Below are entries. Reproduce exactly the lines between the line holding "Given: Click the coin and cards augment icon" and the line holding "Click the CJ택배 배송 tag", inclusive, and only those.

→ Provided data:
───

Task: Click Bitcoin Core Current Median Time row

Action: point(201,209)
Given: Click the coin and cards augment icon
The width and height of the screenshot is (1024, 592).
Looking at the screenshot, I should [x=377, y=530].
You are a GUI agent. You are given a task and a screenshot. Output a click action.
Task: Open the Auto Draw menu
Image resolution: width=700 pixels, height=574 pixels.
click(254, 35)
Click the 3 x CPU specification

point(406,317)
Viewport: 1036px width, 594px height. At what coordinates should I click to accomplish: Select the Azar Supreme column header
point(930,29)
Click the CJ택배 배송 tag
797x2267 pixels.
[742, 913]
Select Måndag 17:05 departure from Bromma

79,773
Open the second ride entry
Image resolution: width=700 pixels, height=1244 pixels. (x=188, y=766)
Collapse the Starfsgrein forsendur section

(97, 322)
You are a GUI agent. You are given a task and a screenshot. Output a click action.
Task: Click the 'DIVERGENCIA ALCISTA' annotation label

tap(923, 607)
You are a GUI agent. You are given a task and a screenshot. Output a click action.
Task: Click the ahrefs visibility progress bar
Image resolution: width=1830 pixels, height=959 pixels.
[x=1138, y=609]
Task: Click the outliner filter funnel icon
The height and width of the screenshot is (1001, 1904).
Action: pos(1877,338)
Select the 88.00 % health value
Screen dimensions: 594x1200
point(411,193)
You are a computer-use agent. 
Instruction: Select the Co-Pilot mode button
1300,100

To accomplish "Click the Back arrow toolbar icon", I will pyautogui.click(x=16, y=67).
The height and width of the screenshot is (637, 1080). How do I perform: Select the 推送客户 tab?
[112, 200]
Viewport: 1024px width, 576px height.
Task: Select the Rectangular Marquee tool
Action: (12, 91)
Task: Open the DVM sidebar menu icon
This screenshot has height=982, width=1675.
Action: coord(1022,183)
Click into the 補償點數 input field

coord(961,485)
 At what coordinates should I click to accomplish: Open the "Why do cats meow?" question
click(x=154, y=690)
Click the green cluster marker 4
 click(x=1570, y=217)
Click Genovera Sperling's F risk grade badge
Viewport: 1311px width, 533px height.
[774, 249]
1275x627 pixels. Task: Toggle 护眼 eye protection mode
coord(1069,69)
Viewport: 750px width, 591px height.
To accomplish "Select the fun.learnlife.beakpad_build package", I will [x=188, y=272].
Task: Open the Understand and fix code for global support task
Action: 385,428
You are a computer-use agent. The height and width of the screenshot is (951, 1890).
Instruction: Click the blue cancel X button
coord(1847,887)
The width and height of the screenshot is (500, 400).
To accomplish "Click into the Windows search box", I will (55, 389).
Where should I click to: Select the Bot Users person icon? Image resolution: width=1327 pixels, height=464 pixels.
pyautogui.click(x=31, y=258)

───

→ Your response:
Given: Click the coin and cards augment icon
The width and height of the screenshot is (1024, 592).
Looking at the screenshot, I should [x=377, y=530].
You are a GUI agent. You are given a task and a screenshot. Output a click action.
Task: Open the Auto Draw menu
Image resolution: width=700 pixels, height=574 pixels.
click(254, 35)
Click the 3 x CPU specification

point(406,317)
Viewport: 1036px width, 594px height. At what coordinates should I click to accomplish: Select the Azar Supreme column header
point(930,29)
Click the CJ택배 배송 tag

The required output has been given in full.